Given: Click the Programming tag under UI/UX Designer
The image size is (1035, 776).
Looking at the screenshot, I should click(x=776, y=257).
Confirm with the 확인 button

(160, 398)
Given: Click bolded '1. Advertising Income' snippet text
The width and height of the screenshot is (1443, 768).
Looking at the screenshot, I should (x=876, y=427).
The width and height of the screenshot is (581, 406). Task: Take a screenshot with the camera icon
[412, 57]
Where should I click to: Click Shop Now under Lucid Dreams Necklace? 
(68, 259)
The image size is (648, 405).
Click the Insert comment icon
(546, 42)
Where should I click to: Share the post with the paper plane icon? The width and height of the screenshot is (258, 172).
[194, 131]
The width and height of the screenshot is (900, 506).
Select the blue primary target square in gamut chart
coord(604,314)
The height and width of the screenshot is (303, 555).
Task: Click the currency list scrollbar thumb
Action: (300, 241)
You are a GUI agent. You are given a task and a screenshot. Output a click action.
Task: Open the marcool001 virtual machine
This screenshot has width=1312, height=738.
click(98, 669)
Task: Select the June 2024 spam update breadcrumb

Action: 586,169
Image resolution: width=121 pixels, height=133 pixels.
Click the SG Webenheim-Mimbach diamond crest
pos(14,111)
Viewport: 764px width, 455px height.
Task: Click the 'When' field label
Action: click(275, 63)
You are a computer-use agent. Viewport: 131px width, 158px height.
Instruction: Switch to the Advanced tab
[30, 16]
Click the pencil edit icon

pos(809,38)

(Problem details) Copy out the items from the line containing "Where should I click to: Click" through the line containing "Action: click(275, 63)", swapping "icon" for "symbol" and leaving all else unchanged.

(Solution below)
Where should I click to: Click Shop Now under Lucid Dreams Necklace? 
(68, 259)
The image size is (648, 405).
Click the Insert comment symbol
(546, 42)
Where should I click to: Share the post with the paper plane symbol? The width and height of the screenshot is (258, 172).
[194, 131]
The width and height of the screenshot is (900, 506).
Select the blue primary target square in gamut chart
coord(604,314)
The height and width of the screenshot is (303, 555).
Task: Click the currency list scrollbar thumb
Action: (300, 241)
You are a GUI agent. You are given a task and a screenshot. Output a click action.
Task: Open the marcool001 virtual machine
This screenshot has width=1312, height=738.
click(98, 669)
Task: Select the June 2024 spam update breadcrumb

Action: 586,169
Image resolution: width=121 pixels, height=133 pixels.
Click the SG Webenheim-Mimbach diamond crest
pos(14,111)
Viewport: 764px width, 455px height.
Task: Click the 'When' field label
Action: click(275, 63)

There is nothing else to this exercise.